J’ai failli éclater. Yoga ? Encore ? Depuis quand ma mère, qui n’avait jamais mis un pied dans une salle de sport de sa vie à la campagne, se passionnait-elle pour le yoga ? Et surtout, pourquoi maintenant, alors qu’elle était censée m’aider avec les enfants ?

Tout avait commencé il y a six mois. Après la naissance de mon deuxième fils, Paul, j’étais épuisée. Mon mari, Jérôme, travaillait tard à la Défense et je jonglais entre mon boulot de prof de français au collège et la gestion de deux petits garçons pleins d’énergie dans notre appartement du 12e arrondissement. J’avais supplié ma mère de quitter son village près de Limoges pour venir s’installer chez nous quelques mois. Elle avait hésité — elle aimait sa maison, son jardin, ses voisines — mais elle avait fini par accepter, « pour t’aider, ma fille ».

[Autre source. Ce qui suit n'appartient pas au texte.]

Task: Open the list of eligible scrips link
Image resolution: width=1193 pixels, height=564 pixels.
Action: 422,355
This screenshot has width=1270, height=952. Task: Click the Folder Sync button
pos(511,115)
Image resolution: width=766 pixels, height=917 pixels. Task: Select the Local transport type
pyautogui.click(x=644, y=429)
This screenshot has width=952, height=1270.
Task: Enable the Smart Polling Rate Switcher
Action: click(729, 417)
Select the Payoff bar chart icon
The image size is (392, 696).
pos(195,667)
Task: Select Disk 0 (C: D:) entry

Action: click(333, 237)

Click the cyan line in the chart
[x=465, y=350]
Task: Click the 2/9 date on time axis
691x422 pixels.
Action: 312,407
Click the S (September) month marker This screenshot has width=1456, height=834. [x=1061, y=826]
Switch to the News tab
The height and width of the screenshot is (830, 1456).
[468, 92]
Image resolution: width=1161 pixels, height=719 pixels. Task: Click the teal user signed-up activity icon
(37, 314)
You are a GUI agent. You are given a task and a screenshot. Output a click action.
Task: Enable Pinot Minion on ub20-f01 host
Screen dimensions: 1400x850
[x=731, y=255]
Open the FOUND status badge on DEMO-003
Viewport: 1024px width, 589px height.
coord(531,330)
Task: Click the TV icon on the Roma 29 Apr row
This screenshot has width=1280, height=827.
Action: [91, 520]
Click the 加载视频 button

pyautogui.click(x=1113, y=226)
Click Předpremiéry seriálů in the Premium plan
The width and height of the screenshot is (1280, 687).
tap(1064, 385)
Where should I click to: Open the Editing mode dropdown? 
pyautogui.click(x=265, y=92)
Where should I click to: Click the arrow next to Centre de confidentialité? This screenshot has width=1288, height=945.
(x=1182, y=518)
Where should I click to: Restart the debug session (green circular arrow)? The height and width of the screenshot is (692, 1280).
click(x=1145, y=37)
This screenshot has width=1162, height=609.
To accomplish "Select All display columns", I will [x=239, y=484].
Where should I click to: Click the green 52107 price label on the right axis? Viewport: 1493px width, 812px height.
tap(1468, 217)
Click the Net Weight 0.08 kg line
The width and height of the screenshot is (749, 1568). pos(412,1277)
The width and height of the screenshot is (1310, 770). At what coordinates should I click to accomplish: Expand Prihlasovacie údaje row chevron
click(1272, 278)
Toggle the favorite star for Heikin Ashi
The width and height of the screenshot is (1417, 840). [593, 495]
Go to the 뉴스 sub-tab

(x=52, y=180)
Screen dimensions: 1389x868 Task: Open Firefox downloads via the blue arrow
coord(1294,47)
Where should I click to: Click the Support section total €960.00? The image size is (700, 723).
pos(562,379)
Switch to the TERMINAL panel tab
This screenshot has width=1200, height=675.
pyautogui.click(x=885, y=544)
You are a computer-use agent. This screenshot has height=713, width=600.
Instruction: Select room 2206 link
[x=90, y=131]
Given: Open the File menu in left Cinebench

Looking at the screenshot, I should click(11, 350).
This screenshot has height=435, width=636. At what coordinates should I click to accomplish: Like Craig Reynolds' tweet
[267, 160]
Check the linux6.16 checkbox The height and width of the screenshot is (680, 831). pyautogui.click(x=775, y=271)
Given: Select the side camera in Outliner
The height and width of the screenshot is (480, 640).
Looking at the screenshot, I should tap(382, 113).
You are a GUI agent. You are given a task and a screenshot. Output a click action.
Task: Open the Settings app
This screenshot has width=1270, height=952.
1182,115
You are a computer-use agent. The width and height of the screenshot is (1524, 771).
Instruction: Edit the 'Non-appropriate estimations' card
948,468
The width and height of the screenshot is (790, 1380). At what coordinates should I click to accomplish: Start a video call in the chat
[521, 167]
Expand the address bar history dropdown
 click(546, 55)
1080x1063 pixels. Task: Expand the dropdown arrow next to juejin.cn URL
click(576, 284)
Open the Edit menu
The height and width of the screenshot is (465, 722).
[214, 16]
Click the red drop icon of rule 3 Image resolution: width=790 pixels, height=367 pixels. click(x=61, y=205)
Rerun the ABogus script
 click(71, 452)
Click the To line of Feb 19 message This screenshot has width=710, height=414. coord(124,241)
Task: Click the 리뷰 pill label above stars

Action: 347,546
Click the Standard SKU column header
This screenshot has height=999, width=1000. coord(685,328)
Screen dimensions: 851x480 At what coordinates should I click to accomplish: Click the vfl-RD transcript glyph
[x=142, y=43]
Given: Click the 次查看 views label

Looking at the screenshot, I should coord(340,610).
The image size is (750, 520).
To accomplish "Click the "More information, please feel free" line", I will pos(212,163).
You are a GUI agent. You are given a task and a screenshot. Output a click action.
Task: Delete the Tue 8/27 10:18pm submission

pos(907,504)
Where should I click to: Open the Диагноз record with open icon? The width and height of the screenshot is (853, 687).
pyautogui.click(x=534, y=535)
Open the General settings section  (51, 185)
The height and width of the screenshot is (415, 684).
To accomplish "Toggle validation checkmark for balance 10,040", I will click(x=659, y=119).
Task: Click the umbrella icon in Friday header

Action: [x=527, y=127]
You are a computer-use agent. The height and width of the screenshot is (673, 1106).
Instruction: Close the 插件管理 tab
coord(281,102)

Au début, tout semblait parfait. Elle préparait des gratins comme personne, racontait des histoires à Léo et berçait Paul avec une patience infinie. Mais très vite, j’ai remarqué qu’elle s’éclipsait souvent : un café avec une amie rencontrée au marché d’Aligre, une visite au musée d’Orsay (« Je n’y suis jamais allée ! »), et puis ce fameux cours de yoga du mercredi.

Un mercredi soir, alors que je rentrais du collège plus tôt que prévu, j’ai trouvé Léo devant la télé et Paul qui pleurait dans son transat. Ma mère n’était nulle part. J’ai paniqué. Quand elle est rentrée, détendue et rayonnante, je n’ai pas pu m’empêcher de lui reprocher son absence.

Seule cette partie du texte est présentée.